_TRY IT:_ For each line of the data that includes the word "toolbar", copy the line.

_EXTRACTED INFORMATION:_
·····

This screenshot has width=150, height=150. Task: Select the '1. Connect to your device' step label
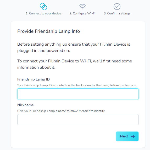pyautogui.click(x=43, y=13)
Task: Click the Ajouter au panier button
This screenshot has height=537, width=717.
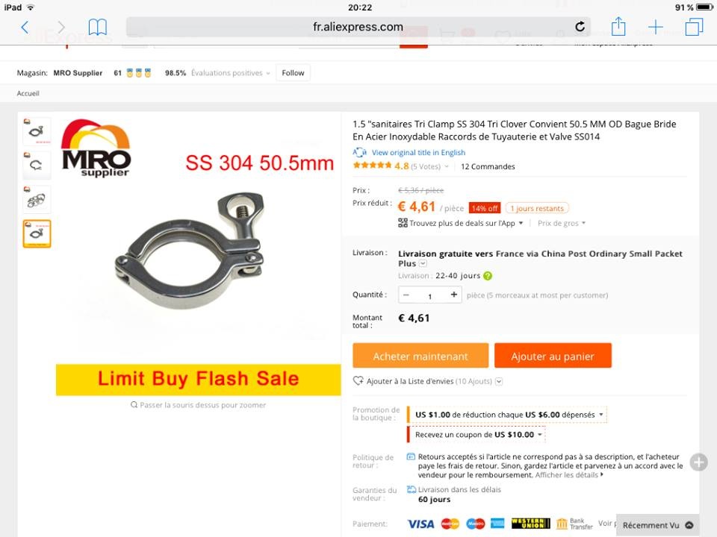Action: point(553,356)
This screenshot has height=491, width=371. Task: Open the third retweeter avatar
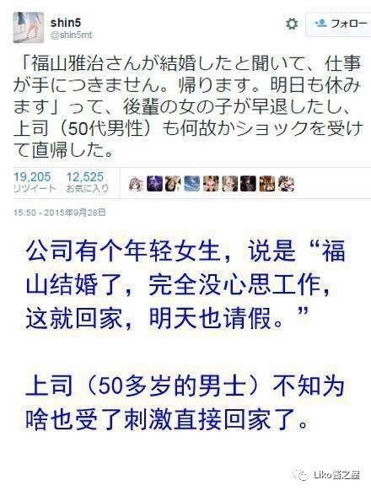173,184
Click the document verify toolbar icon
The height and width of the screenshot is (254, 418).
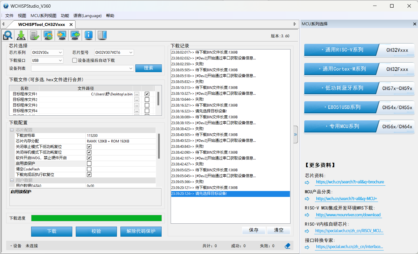coord(34,35)
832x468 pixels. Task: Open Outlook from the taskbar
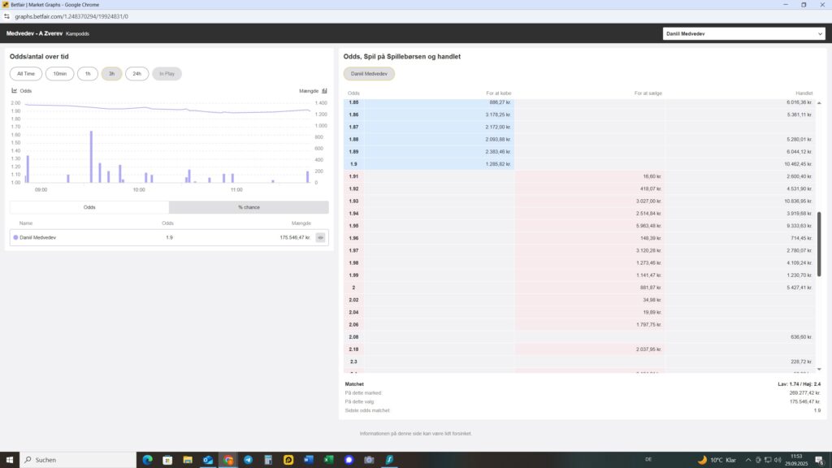(x=208, y=460)
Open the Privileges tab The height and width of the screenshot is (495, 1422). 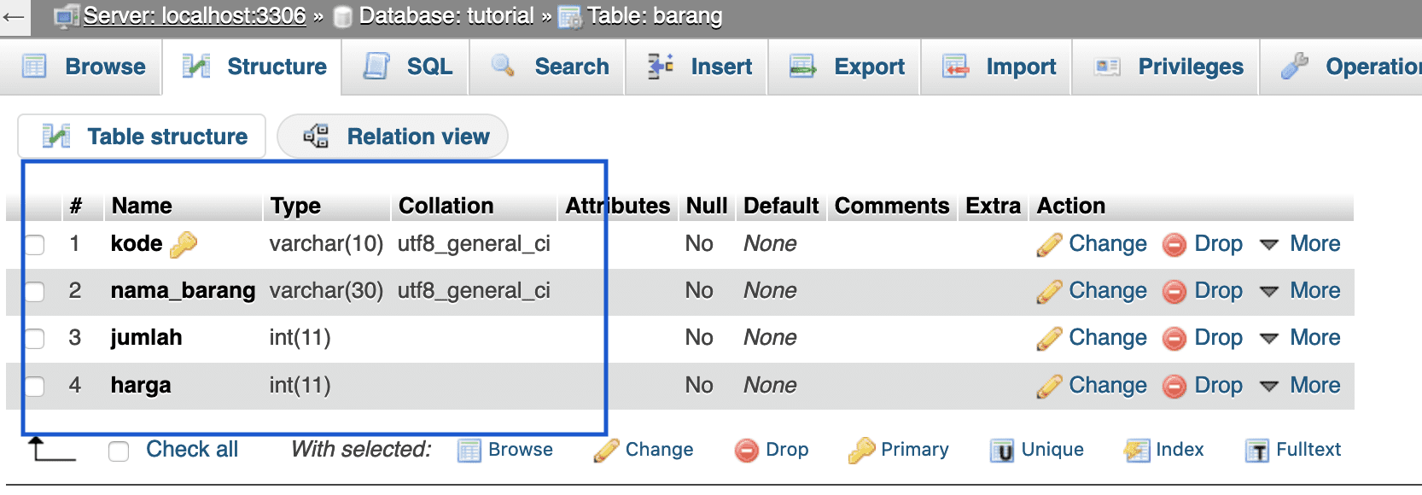point(1168,67)
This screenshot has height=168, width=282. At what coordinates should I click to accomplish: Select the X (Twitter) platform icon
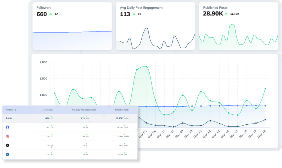click(7, 145)
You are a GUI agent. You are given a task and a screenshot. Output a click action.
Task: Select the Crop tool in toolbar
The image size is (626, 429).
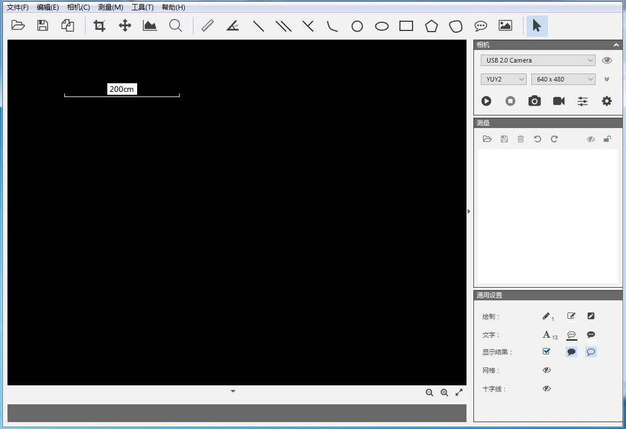(x=100, y=26)
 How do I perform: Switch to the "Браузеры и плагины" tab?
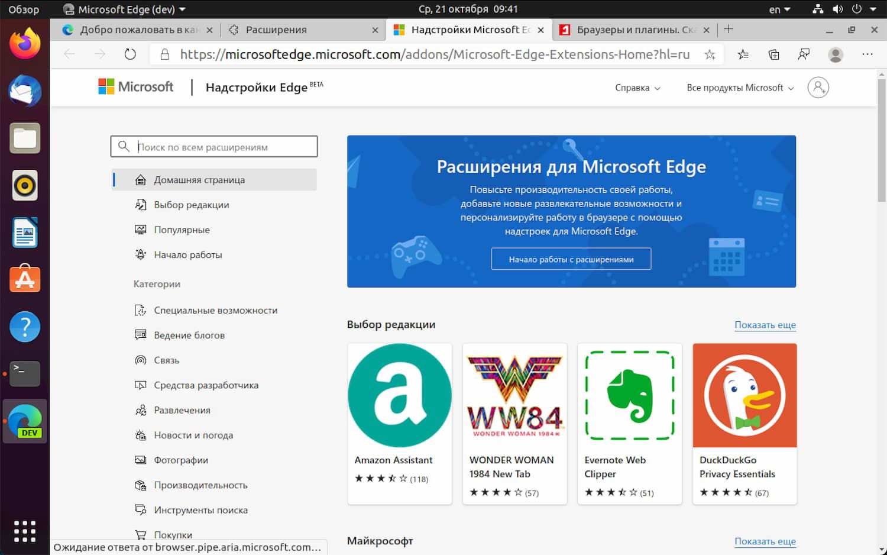(x=636, y=30)
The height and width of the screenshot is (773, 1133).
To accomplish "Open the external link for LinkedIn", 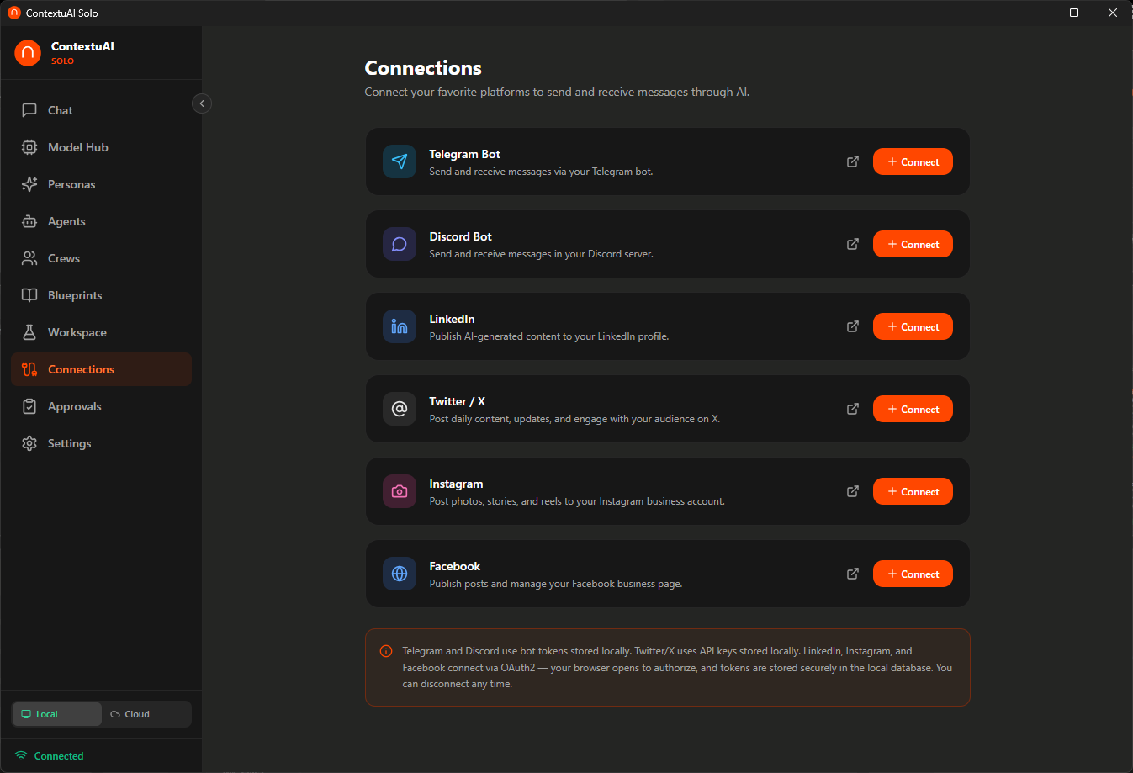I will pos(852,326).
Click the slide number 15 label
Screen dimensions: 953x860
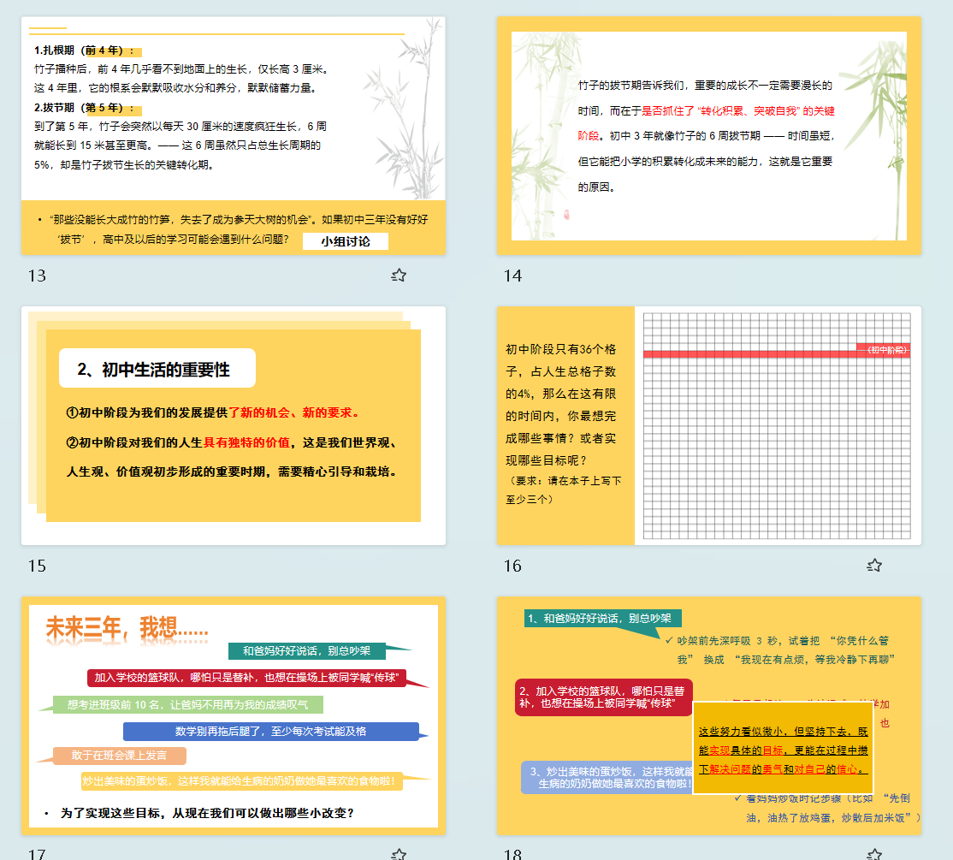click(x=37, y=566)
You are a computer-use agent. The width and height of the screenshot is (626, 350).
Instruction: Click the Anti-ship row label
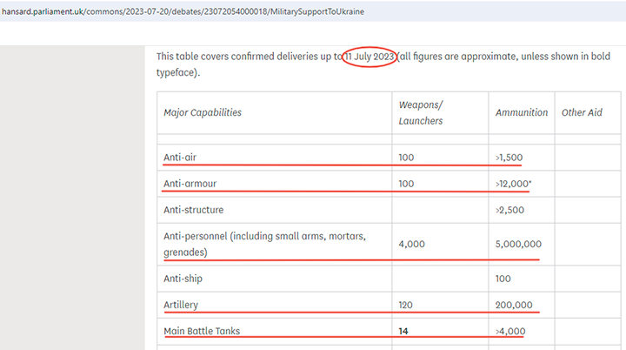pyautogui.click(x=183, y=279)
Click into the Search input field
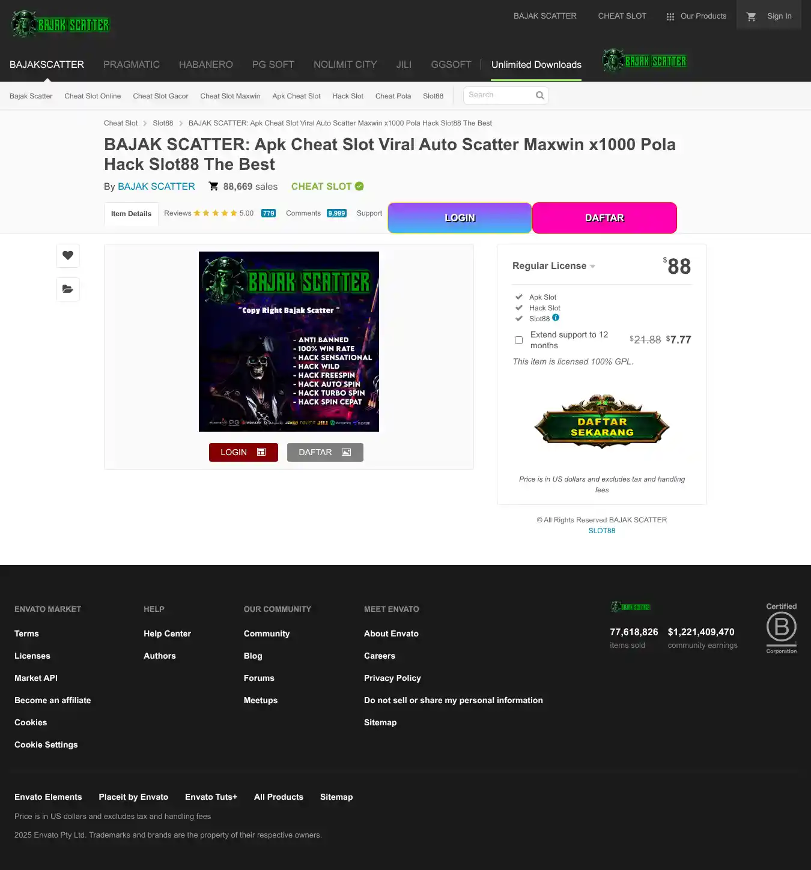The height and width of the screenshot is (870, 811). [x=499, y=95]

·····

_ANSWER FOR THE TASK:_
Click the document verify toolbar icon
Task: Select the Crop tool in toolbar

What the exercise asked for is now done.